You can claim from the first qualifying day your employee is off work if the period of sickness started on or after:

  • 13 March 2020 – if your employee had coronavirus or the symptoms or is self-isolating because someone they live with has symptoms
  • 16 April 2020 – if your employee was shielding because of coronavirus
  • 28 May 2020 – if your employee has been notified by the NHS or public health bodies that they’ve come into contact with someone with coronavirus
  • 26 August 2020 – if your employee has been notified by the NHS to self-isolate before surgery

Most people are asked to self-isolate for 3 days before surgery. In this case, the day of surgery will be the 4th day of their period of incapacity for work. You cannot claim repayment of SSP for the day of surgery or any other days when the absence is not due to coronavirus.

A ‘qualifying day’ is a day an employee usually works on. The weekly rate is £95.85 (this will rise to £96.35 from 6 April 2021).

If you’re an employer who pays more than the weekly rate of SSP you can only claim up to the weekly rate paid.

What if an employee has returned to the UK from overseas?

Since June 2020, some people entering or returning to the UK have been required to quarantine for 10 days. If an employee is unable to work during this period, they will not qualify for SSP unless they also meet one of the criteria above.

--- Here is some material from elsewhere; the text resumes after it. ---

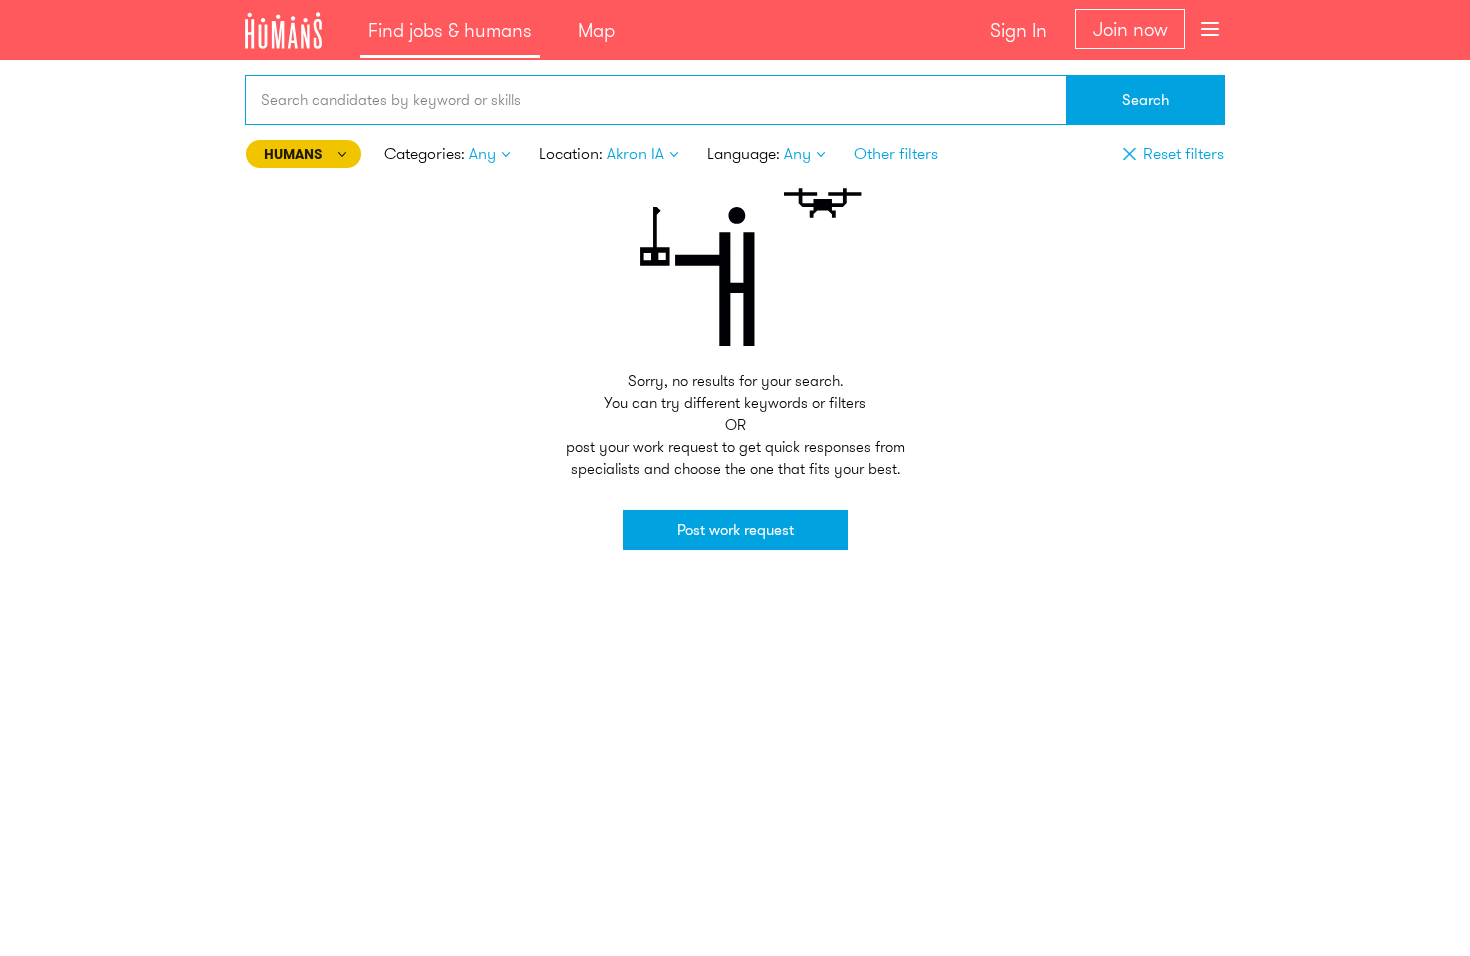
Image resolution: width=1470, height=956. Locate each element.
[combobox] (655, 100)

What records must you keep?

You must keep records of SSP that you’ve paid and want to claim back from HMRC. We have created a snazzy little form for this purpose which you will find here.

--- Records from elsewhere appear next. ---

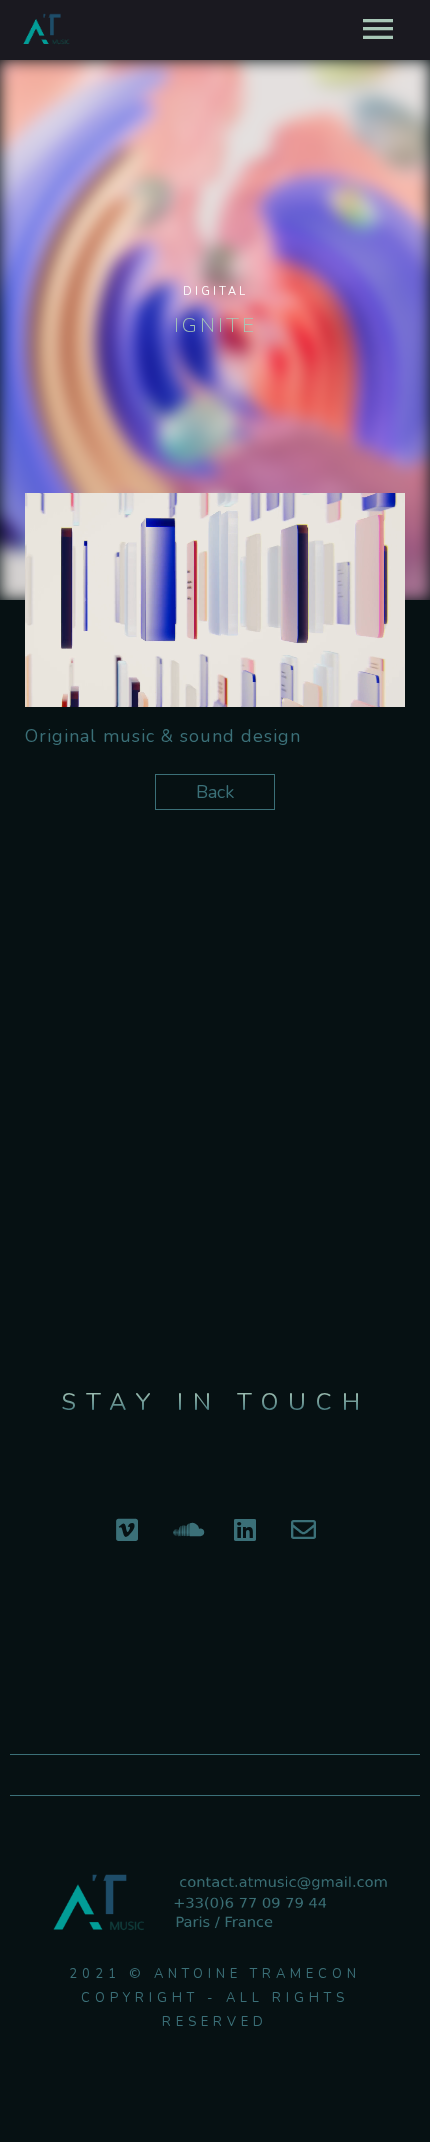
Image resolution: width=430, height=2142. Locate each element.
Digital (215, 291)
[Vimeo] (127, 1529)
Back (215, 792)
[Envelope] (304, 1529)
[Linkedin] (245, 1529)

You must keep the following records for 3 years after the date you receive the payment for your claim. You can choose how you keep records of your employees’ sickness absence. HMRC may need to see these records if there’s a dispute over payment of SSP.

How to claim

You must have paid your employees’ sick pay before you claim it back. You can claim back coronavirus-related Statutory Sick Pay using the online service. If you use an agent who is authorised to do PAYE online for you, they will be able to claim on your behalf. Employers who are unable to claim online should have received a letter on an alternative way to claim. Contact HMRC if you have not received a letter and are unable to make any eligible claims online.